Written request -> Please rescale everything from the start of the records down to the line containing "will tap(514, 474).", including both of those lines, and write the lines out again with their requests. Multiply each coordinate in the answers by 0.55 and round to whole numbers, with halves going up.

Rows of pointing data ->
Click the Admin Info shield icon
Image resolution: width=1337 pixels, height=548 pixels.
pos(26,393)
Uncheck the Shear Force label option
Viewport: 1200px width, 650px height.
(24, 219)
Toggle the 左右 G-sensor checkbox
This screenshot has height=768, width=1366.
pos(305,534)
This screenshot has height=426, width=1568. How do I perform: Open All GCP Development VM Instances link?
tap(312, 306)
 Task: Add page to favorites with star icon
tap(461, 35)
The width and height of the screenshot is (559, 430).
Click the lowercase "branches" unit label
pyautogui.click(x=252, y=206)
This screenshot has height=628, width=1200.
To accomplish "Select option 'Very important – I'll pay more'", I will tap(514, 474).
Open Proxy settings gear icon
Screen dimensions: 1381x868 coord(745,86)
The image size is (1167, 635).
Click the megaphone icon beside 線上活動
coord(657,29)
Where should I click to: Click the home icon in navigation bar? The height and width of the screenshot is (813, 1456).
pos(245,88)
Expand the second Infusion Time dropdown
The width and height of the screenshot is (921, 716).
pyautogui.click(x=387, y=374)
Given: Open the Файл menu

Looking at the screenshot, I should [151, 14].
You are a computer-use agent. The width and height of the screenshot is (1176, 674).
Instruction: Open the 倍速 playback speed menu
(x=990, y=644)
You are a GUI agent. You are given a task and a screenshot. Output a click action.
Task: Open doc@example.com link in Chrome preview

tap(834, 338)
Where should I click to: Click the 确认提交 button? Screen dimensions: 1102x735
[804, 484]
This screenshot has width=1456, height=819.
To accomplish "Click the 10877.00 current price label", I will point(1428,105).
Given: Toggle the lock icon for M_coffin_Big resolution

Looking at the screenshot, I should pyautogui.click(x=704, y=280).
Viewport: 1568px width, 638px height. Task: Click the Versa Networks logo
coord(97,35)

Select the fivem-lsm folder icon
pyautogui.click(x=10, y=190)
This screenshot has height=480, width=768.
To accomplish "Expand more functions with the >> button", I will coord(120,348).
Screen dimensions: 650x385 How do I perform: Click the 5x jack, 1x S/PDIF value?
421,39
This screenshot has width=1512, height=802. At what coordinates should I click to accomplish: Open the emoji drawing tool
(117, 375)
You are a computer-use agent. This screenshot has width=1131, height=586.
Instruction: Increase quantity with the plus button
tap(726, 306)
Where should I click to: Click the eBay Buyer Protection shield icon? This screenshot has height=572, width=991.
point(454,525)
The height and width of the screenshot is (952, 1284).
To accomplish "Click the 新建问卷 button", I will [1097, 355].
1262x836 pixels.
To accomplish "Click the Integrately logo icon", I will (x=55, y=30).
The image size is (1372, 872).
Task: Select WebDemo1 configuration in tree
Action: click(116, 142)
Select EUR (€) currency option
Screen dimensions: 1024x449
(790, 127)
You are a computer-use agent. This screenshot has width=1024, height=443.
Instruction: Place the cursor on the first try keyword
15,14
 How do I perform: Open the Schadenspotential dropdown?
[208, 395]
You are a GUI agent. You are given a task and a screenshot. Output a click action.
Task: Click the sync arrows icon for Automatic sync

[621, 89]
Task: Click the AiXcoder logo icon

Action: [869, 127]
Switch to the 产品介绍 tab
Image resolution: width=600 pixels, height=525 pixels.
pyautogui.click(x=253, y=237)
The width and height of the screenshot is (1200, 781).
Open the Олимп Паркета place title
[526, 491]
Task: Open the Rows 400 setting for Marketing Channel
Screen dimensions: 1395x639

Exercise result ->
Click the Admin Info shield icon
Image resolution: width=1337 pixels, height=548 pixels.
pos(14,216)
Uncheck the Shear Force label option
Viewport: 1200px width, 650px height.
(13, 120)
Toggle the 左右 G-sensor checkbox
This screenshot has height=768, width=1366.
pos(168,294)
This screenshot has height=426, width=1568. How do I perform: Open All GCP Development VM Instances link?
tap(172, 168)
 Task: Add page to favorites with star icon
tap(254, 19)
The width and height of the screenshot is (559, 430).
Click the lowercase "branches" unit label
pyautogui.click(x=139, y=113)
This screenshot has height=628, width=1200.
To accomplish "Select option 'Very important – I'll pay more'", I will tap(283, 261).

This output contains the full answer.